WHAT YOU HAVE TO DO: The word "avatar" may appear in some lines of the data; copy every such line.

AVAILABLE DATA:
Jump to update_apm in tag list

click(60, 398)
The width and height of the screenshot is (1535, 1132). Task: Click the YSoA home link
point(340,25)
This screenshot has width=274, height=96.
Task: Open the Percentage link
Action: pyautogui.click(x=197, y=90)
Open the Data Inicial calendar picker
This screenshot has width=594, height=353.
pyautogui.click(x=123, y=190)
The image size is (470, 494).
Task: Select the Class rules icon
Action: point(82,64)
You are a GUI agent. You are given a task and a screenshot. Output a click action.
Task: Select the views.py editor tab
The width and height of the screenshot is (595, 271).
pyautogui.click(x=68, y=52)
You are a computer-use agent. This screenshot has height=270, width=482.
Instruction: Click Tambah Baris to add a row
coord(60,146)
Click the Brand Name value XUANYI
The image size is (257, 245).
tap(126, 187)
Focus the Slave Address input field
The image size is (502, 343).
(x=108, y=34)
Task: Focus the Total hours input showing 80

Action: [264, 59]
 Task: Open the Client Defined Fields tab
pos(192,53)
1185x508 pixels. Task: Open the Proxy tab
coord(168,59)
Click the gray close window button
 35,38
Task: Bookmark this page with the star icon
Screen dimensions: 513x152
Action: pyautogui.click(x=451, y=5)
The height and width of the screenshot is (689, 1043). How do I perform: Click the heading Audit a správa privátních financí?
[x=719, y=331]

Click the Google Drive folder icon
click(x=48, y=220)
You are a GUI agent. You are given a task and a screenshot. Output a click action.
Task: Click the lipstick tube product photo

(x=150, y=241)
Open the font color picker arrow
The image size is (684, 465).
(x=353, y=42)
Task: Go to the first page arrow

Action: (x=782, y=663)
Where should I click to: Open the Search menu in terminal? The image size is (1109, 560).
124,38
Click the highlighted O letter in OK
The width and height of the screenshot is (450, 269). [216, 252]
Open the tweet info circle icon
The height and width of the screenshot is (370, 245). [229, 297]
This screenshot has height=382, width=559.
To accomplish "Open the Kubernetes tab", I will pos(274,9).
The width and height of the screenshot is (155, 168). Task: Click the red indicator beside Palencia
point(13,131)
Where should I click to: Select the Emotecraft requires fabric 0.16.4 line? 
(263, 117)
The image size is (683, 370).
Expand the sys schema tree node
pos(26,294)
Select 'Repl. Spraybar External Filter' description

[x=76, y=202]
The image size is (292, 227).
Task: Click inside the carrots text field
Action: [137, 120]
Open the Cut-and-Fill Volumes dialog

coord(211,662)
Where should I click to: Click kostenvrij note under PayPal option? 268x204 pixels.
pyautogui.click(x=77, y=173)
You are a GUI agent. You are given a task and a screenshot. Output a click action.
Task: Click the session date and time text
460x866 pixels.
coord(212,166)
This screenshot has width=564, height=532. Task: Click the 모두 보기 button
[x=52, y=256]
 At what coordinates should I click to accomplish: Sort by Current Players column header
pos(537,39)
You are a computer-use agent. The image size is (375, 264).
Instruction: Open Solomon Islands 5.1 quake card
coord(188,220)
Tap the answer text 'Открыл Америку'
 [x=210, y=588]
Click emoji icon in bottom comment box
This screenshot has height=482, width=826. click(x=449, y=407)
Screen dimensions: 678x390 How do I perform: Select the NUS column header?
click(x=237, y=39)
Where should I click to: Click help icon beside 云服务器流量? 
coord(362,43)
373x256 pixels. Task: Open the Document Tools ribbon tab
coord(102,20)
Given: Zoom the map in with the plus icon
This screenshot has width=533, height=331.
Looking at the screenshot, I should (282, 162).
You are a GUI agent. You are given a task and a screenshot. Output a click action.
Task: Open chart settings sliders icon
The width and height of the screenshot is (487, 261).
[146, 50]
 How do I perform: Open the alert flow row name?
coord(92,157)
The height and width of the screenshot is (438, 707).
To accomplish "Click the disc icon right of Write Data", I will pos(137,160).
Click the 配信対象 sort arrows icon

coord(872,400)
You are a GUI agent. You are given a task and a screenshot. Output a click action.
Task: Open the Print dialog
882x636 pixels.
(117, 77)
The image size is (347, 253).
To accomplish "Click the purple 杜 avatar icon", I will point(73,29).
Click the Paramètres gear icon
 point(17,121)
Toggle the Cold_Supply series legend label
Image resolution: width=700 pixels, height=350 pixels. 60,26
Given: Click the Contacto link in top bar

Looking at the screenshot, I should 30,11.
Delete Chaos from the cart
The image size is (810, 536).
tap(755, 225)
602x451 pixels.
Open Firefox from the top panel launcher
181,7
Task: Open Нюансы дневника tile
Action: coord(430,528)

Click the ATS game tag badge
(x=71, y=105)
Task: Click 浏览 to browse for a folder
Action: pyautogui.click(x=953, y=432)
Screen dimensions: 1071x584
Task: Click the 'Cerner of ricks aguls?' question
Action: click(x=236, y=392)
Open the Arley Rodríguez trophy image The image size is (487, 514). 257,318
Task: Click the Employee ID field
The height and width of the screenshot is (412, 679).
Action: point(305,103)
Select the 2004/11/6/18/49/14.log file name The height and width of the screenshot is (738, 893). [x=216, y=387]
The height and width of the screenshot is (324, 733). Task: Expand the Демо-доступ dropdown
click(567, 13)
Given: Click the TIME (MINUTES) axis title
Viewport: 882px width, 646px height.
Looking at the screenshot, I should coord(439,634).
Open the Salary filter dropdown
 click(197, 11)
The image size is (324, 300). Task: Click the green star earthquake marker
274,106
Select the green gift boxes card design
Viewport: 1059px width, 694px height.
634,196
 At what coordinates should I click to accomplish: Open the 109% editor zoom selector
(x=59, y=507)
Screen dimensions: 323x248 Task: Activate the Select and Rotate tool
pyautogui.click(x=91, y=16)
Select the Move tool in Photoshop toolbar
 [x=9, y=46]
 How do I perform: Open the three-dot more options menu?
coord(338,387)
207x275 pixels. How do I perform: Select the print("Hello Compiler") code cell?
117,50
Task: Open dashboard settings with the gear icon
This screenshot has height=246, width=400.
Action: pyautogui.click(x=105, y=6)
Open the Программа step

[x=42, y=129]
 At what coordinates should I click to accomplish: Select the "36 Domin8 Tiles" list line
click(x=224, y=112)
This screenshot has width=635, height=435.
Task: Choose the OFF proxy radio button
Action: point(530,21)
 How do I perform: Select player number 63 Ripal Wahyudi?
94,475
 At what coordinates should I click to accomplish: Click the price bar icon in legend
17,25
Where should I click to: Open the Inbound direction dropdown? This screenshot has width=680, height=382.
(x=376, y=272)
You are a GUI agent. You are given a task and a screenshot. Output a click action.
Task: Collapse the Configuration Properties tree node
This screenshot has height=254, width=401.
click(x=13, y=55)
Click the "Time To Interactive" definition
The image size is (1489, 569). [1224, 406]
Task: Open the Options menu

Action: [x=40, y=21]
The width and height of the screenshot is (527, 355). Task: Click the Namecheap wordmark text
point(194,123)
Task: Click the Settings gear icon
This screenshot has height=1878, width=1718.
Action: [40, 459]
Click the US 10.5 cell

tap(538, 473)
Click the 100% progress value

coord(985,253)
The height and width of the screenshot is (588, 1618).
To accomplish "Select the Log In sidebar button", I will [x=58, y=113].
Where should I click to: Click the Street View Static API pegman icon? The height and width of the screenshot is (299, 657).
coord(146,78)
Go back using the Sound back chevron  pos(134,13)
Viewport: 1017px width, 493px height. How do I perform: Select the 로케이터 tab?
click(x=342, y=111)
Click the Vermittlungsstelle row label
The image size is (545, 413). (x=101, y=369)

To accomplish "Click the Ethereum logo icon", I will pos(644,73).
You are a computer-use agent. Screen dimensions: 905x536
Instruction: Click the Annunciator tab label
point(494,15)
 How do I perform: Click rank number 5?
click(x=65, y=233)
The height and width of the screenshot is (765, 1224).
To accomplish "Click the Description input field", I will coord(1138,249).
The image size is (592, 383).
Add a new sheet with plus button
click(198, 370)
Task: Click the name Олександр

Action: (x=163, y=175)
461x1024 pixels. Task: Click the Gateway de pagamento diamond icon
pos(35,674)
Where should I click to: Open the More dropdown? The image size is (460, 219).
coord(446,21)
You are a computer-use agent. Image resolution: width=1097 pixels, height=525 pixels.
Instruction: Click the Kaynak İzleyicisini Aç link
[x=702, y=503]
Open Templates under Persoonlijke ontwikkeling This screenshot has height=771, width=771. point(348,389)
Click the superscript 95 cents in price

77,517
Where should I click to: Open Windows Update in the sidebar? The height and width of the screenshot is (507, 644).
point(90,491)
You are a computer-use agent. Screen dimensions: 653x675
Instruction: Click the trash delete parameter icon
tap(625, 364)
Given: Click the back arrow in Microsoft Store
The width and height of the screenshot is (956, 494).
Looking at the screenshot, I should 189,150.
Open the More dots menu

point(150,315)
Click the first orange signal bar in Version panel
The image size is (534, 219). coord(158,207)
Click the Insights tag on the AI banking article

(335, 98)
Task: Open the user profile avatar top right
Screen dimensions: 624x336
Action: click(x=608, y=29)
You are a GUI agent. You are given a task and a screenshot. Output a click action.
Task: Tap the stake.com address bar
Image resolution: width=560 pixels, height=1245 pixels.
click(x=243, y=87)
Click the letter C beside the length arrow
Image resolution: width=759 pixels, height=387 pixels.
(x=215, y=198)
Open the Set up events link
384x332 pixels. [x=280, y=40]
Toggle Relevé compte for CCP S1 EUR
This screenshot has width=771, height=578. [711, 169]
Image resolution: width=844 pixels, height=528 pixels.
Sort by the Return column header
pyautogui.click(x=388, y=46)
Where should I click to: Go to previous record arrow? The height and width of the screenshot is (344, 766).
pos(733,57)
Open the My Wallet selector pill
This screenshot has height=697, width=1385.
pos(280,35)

YOUR SOLUTION:
To accomplish "Click the purple 杜 avatar icon", I will point(73,29).
Task: Open the user profile avatar top right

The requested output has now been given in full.